§ **ФРАГМЕНТ ТЕКСТА**:
***
Деревянные глаза. Десять статей о дистанции - Карло Гинзбург
Разумеется, здесь перед нами эксперимент, вписывающийся в древнюю традицию экфрасиса: в высшей степени изощренная попытка дать словесное описание несуществующих картин, так, чтобы существование этих картин казалось вероятным. Однако эти прустовские описания несуществующих картин имеют и теоретический подтекст, который был выявлен и развит много лет спустя Морисом Мерло-Понти в его очерке о Сезанне[54]. Эльстир, по словам Пруста, «прежде чем изобразить какую-нибудь вещь», «отбрасывал свое знание о том, какова она на самом деле» – это замечание связано с постоянным прустовским принижением роли интеллекта, с борьбой Пруста за первенство непосредственного переживания, против предзаданных формул, затвердевших привычек, против «знания»[55].
Современная городская жизнь сопровождается колоссальным ростом нагрузок на наше чувственное восприятие. Этот феномен находится в центре экспериментов литературного и художественного авангарда на протяжении XX века[56]. Но, как неоднократно подчеркивалось, этот же феномен приводит и к оскудению наших переживаний в качественном плане. Именно этот процесс автоматизации нашего восприятия, отмеченный Шкловским, и составлял исторический контекст его концепции искусства как приема – концепции, предлагающей, казалось бы, внеисторическое определение искусства, никак не ограниченное хронологически. Так вот, за несколько лет до Шкловского, глядя на искусство с похожей, хотя и независимой от Шкловского, точки зрения, Пруст выразил убеждение, что новые художественные эксперименты призваны обеспечивать противовес предзаданным формулам изображения действительности.
***
§ **ЗАДАНИЕ 1**: Перепишите без изменений строки записей, начиная со строки, где стоит «At what (x,y)», и заканчивая строкой, где стоит «Looking at the». Изображения в ответ не включайте.

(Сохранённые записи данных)
***
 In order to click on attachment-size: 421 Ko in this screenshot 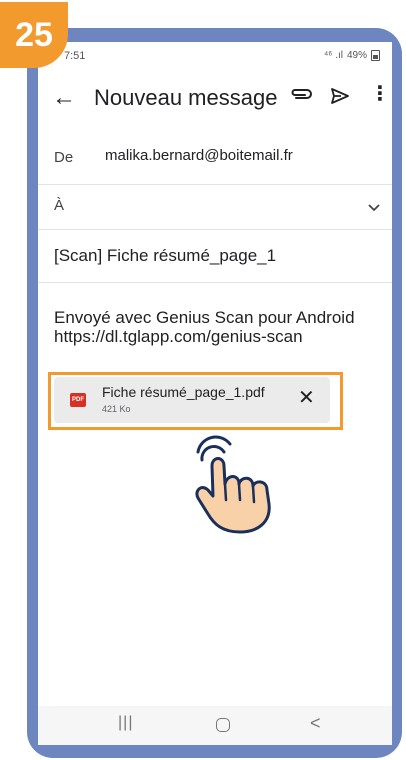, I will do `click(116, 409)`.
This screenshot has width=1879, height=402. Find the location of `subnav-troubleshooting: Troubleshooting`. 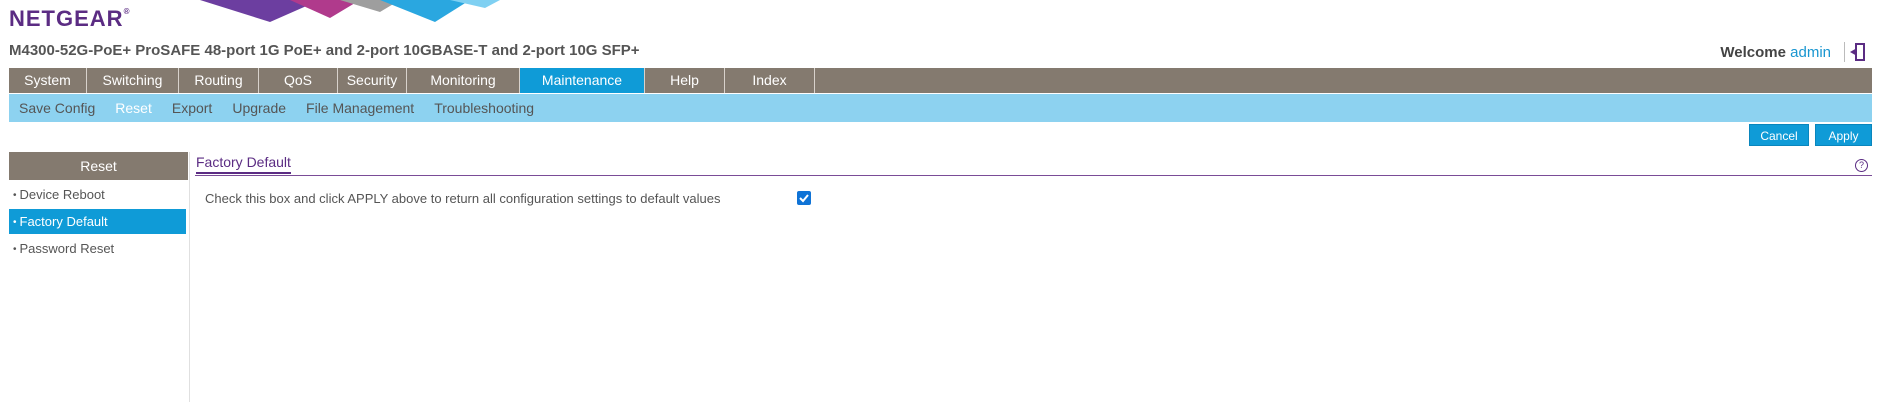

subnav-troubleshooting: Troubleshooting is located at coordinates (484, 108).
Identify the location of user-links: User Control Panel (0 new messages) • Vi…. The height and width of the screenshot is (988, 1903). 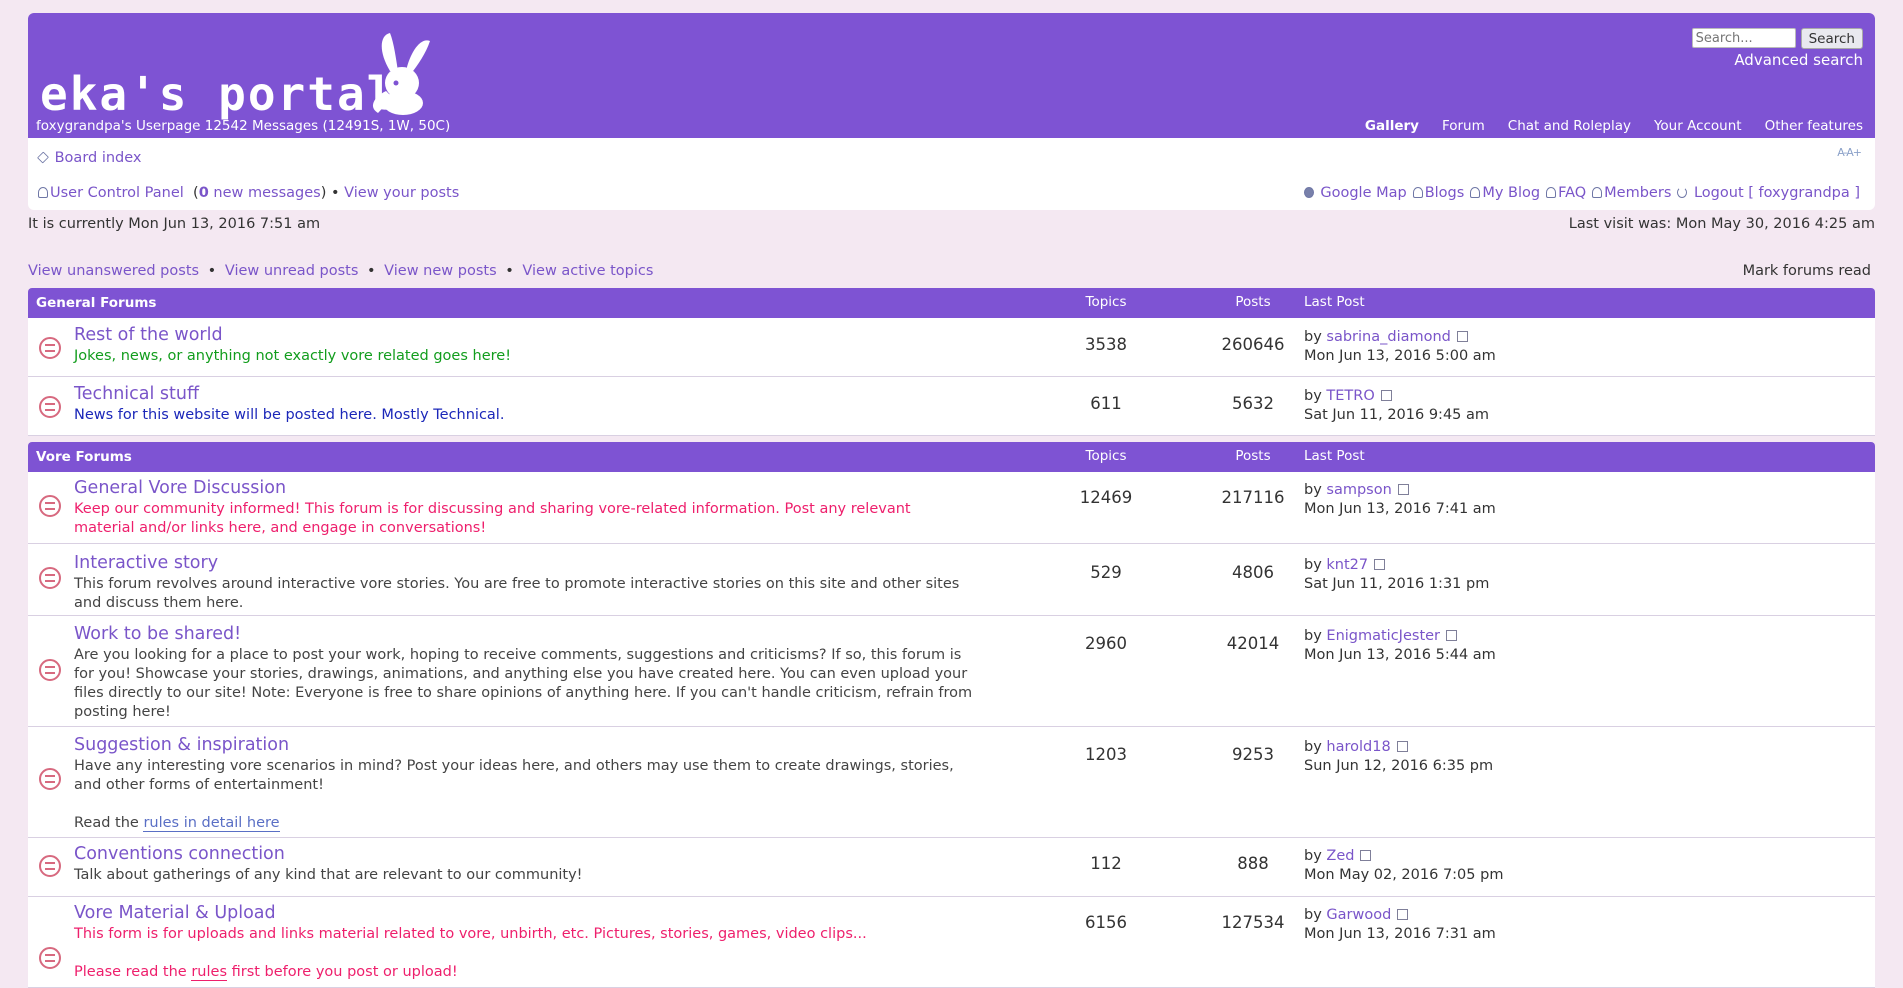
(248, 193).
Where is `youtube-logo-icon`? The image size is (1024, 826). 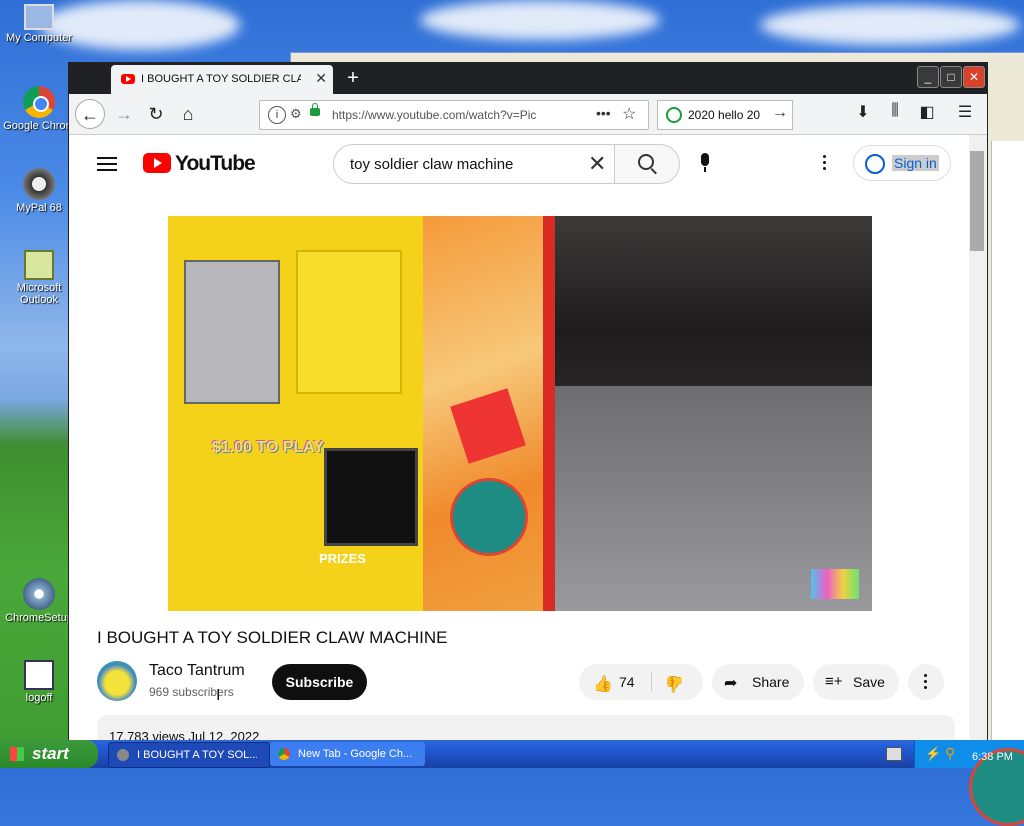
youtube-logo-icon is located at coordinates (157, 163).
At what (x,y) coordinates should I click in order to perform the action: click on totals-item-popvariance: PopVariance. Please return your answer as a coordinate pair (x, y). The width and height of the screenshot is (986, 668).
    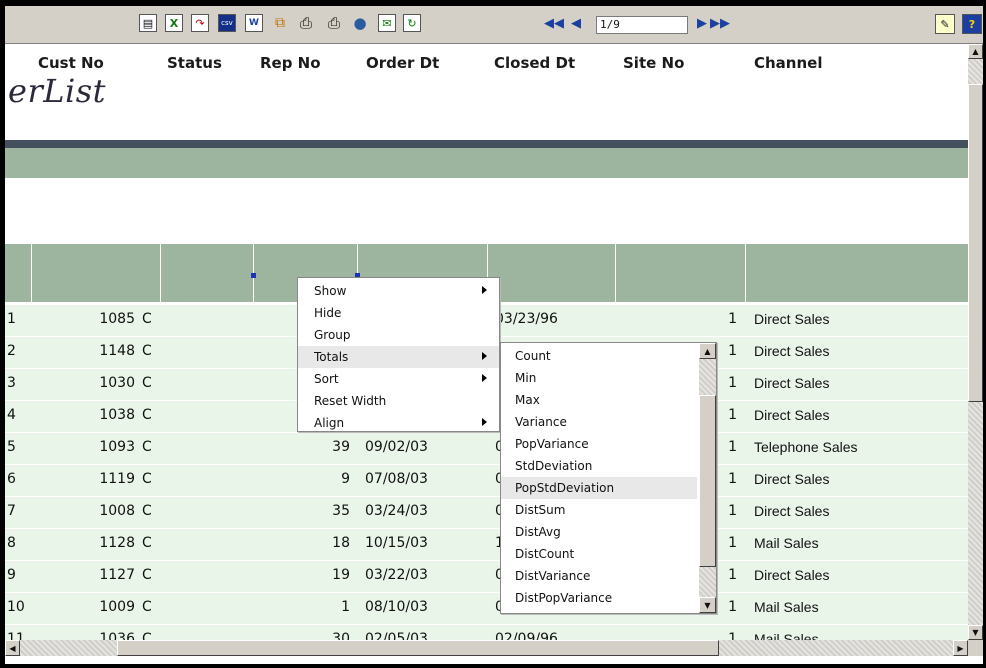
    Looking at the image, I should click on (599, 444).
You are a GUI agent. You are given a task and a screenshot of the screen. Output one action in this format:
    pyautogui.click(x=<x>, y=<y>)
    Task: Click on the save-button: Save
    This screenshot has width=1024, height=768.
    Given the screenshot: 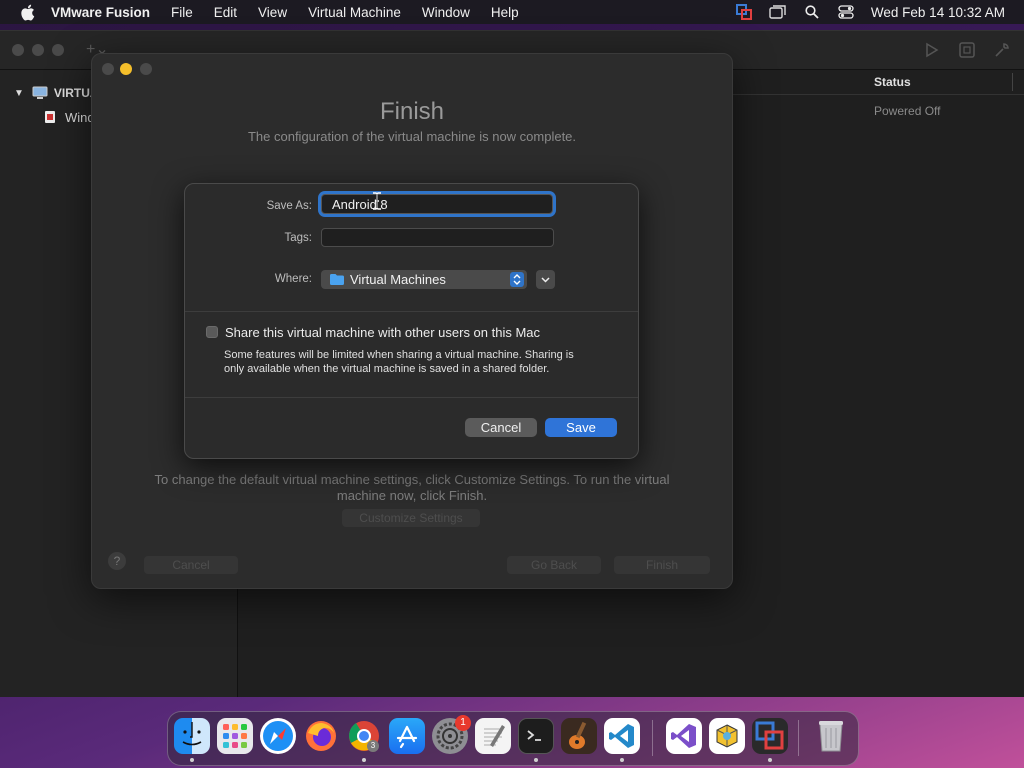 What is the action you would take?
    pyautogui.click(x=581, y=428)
***
§ **ЗАДАНИЕ 2**: Дословно воспроизведите отрывок из фрагмента о Прусте и восприятии, начиная со слов «Современная городская жизнь» и заканчивая словами «формулам изображения действительности.».

§ **ОТВЕТ 1**:
At what (x,y) coordinates should I click in order to perform the action: click on totals-item-popvariance: PopVariance. Please return your answer as a coordinate pair (x, y). The width and height of the screenshot is (986, 668).
    Looking at the image, I should click on (599, 444).

§ **ОТВЕТ 2**:
Современная городская жизнь сопровождается колоссальным ростом нагрузок на наше чувственное восприятие. Этот феномен находится в центре экспериментов литературного и художественного авангарда на протяжении XX века[56]. Но, как неоднократно подчеркивалось, этот же феномен приводит и к оскудению наших переживаний в качественном плане. Именно этот процесс автоматизации нашего восприятия, отмеченный Шкловским, и составлял исторический контекст его концепции искусства как приема – концепции, предлагающей, казалось бы, внеисторическое определение искусства, никак не ограниченное хронологически. Так вот, за несколько лет до Шкловского, глядя на искусство с похожей, хотя и независимой от Шкловского, точки зрения, Пруст выразил убеждение, что новые художественные эксперименты призваны обеспечивать противовес предзаданным формулам изображения действительности.